» **TASK ITEM**
Set down the passage below about the Red Hook flood barriers word for word, from "The plain temporary" to "lives and communities.", inclusive.
═════ PAGE EXCERPT
Photo courtesy NYC Office of Emergency Management

Red Hook’s interim flood protection measures just got a face lift, courtesy of the young artists at the Red Hook Community Justice Center.

The plain temporary flood barriers around the Atlantic Basin are now hung with photographs taken by ten local students who participated in the center’s “Just Cause Arts” program last spring. The three-month program is aimed at helping young people develop their skills and creativity while photographing their lives and communities.

photo banners on red hook flood wall
The photographs were taken by young participants of the “Just Cause Arts” program, which works to help kids explore themselves, their neighborhoods, and their creativity. Photo courtesy NYC Office of Emergency Management

“We are thrilled to partner with the Red Hook Community Justice Center to showcase the photography of these extremely talented young students,” said NYC Emergency Management Commissioner Zach Iscol in a statement. “Ten years ago, the Red Hook community was severely impacted by Hurricane Sandy, and I am so proud of these youth for using their artistic abilities to illustrate the resiliency of our city, while educating themselves and others about the mitigation measures New York City uses to protect our communities from future storm surges.”
══════════
═════ DATASET SECTION
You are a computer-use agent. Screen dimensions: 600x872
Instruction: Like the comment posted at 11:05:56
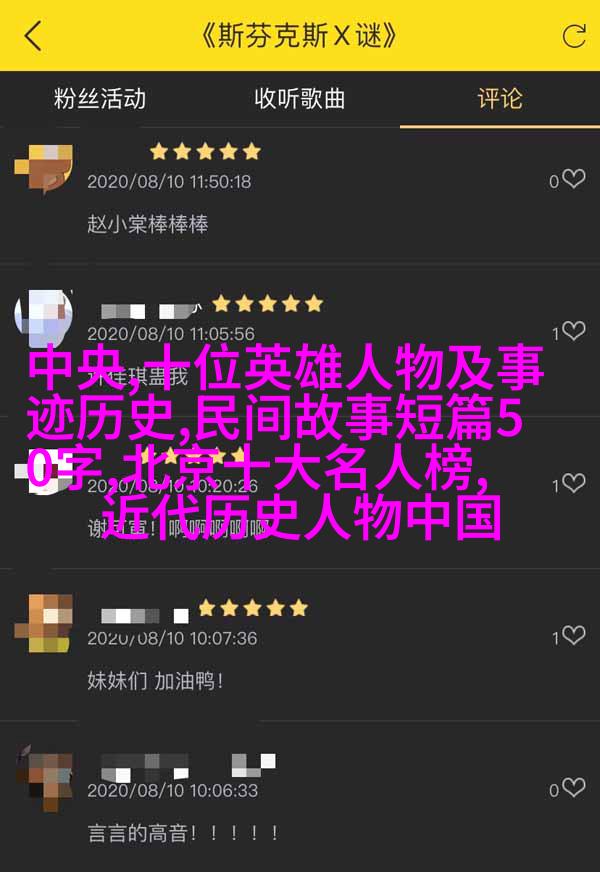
══════════
» **TASK OUTPUT**
The plain temporary flood barriers around the Atlantic Basin are now hung with photographs taken by ten local students who participated in the center’s “Just Cause Arts” program last spring. The three-month program is aimed at helping young people develop their skills and creativity while photographing their lives and communities.